(Material provided begins)

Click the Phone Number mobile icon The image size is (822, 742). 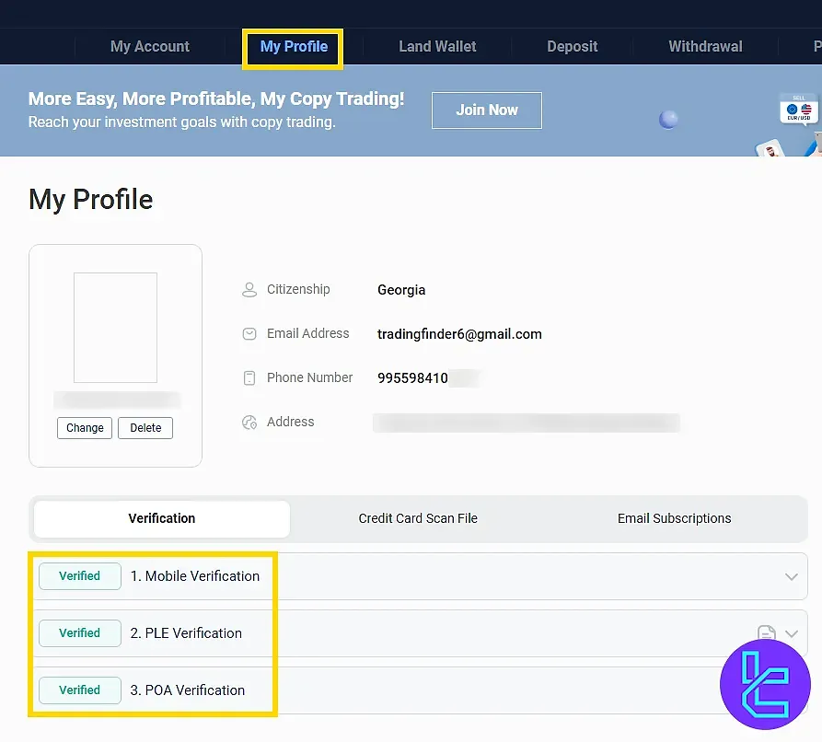pos(249,377)
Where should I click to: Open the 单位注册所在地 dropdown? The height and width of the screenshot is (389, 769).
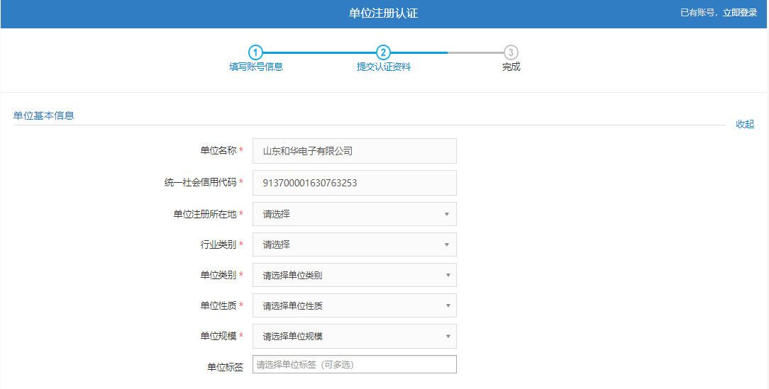[x=354, y=214]
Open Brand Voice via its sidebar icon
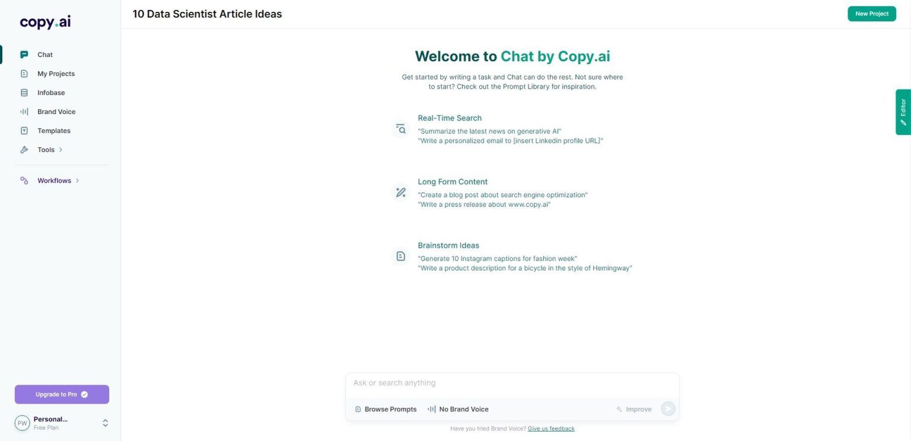 coord(24,111)
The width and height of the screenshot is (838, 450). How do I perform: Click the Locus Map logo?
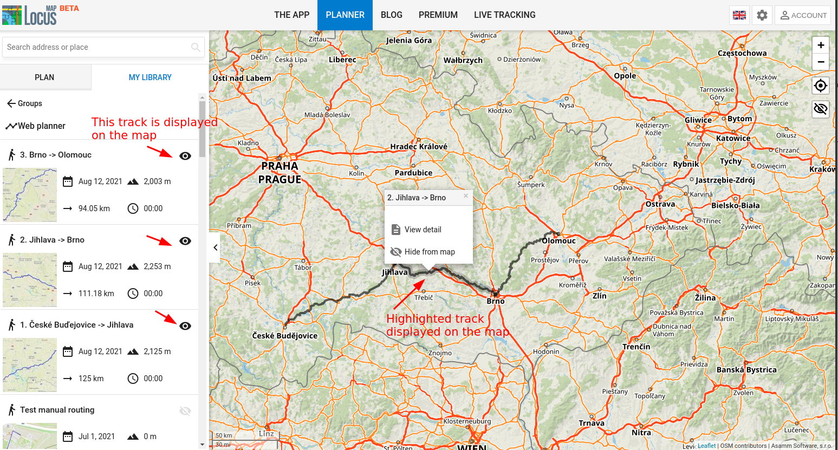(x=30, y=15)
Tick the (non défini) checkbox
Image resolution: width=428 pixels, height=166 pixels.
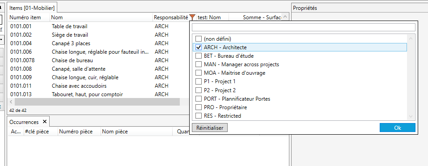[x=199, y=39]
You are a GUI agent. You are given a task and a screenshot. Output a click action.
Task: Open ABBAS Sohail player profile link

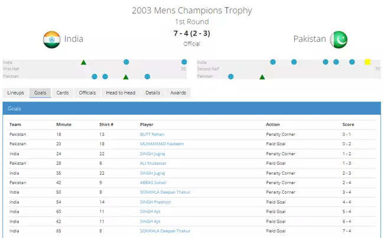(154, 182)
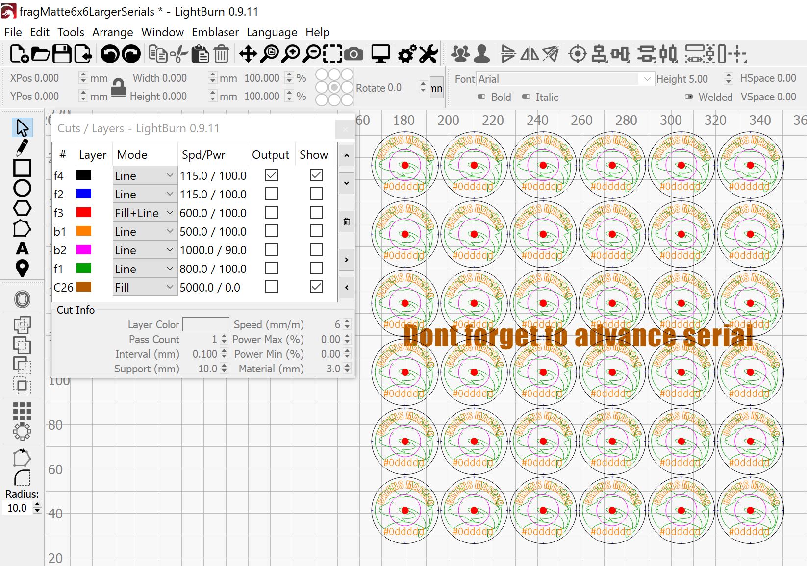The width and height of the screenshot is (807, 566).
Task: Activate the Text creation tool
Action: [22, 248]
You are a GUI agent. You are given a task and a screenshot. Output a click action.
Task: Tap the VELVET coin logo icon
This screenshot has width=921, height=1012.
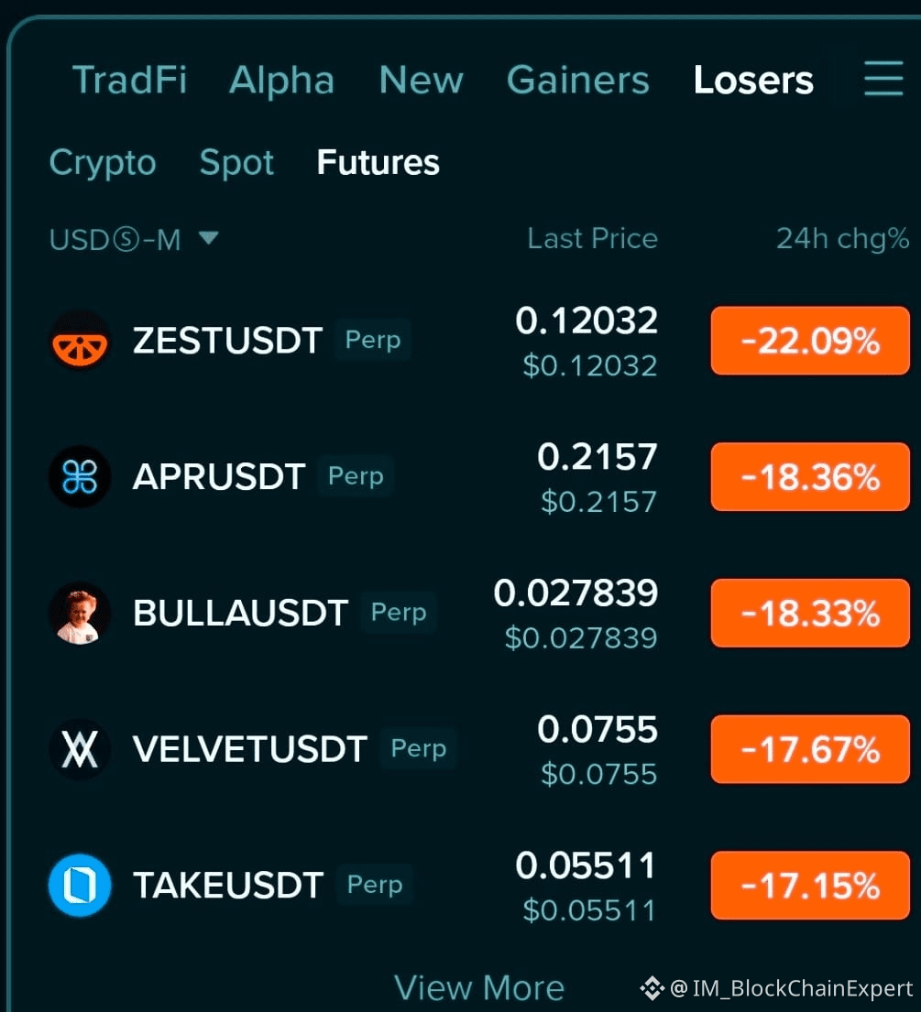point(80,748)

(Material provided ends)

What is needed is an exact repeat of the lines from the one containing "Task: Open ABBAS Sohail player profile link" through the last line of the records above, both included, with pictures left out.

Task: Open ABBAS Sohail player profile link

(154, 182)
The width and height of the screenshot is (807, 566).
Task: Activate the Text creation tool
Action: [22, 248]
You are a GUI agent. You are given a task and a screenshot. Output a click action.
Task: Tap the VELVET coin logo icon
This screenshot has width=921, height=1012.
point(80,748)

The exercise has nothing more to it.